X.com
- Type: Private
- Founded: October 1999; 26 years ago Palo Alto, California, U.S.
- Founders: Elon Musk; Harris Fricker; Christopher Payne; Ed Ho;
- Defunct: March 2000; 26 years ago
- Fate: Merged with Confinity, form PayPal
- Successor: PayPal (banking activities); X (social network) (URL and Banking);
- Website: x.com at the Wayback Machine (archived 2000-04-08)

= X.com (bank) =

Defunct online bank

X.com was an American online bank founded by Ed Ho, Harris Fricker, Elon Musk, and Christopher Payne in 1999 in Palo Alto, California.
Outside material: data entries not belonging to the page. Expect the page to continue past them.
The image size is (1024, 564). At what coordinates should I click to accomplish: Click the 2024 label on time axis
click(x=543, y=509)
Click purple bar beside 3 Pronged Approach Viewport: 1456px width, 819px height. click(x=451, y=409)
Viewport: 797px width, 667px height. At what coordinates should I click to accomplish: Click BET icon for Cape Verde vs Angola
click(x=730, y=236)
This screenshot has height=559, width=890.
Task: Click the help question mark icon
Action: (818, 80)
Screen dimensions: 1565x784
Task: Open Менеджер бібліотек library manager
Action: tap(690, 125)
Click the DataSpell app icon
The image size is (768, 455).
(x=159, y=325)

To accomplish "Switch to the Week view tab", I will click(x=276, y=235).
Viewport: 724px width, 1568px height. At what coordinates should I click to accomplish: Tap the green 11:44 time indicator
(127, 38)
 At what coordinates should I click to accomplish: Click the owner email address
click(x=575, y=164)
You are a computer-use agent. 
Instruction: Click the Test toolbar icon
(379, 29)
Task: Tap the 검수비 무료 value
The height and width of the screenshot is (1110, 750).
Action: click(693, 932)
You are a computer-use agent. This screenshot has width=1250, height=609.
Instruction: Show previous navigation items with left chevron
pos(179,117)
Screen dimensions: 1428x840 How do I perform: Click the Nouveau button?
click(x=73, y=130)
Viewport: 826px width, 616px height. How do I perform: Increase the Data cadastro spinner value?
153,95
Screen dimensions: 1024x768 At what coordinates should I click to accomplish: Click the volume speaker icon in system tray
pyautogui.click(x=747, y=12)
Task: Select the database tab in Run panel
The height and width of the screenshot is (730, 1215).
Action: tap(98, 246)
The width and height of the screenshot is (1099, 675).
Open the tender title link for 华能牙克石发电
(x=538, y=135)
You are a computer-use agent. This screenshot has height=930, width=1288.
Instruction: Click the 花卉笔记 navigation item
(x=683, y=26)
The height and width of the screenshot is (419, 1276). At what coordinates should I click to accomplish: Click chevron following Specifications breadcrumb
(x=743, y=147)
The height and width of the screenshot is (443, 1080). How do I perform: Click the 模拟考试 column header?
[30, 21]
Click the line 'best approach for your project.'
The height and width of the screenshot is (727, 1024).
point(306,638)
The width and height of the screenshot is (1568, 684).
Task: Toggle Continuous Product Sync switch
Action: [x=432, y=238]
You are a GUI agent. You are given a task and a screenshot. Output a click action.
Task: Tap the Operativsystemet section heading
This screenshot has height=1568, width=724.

It merged with competitor Confinity in March 2000, retaining the X.com name, and the company changed its name to PayPal in 2001.

X.com was conceived as a broad online financial-services platform, offering internet-based banking services and person-to-person payments rather than only a payment-transfer product.

In 2022, Elon Musk acquired Twitter and rebranded it to X. The network started using the x.com domain in 2023.

== Business model ==
X.com developed and operated a financial services website with banking services provided by First Western National Bank, an FDIC-insured bank in La Jara, Colorado. The company was initially funded by Elon Musk and Greg Kouri, who went on to fund Musk's later ventures: Tesla and SpaceX.

Customers were not assessed fees or overdraft penalties. New member referrals were rewarded with a $20 cash card and a $10 card for each new sign-up. These features were unique for their time. For instance, customers could send money to another person by entering their email address into X.com. Additionally, customers could open an account strictly with online registration with no need to mail a check.

== History ==
Musk commented in a 1999 interview with CBS MarketWatch: "I think we're at the third stage now where people are ready to use the Internet as their main financial repository."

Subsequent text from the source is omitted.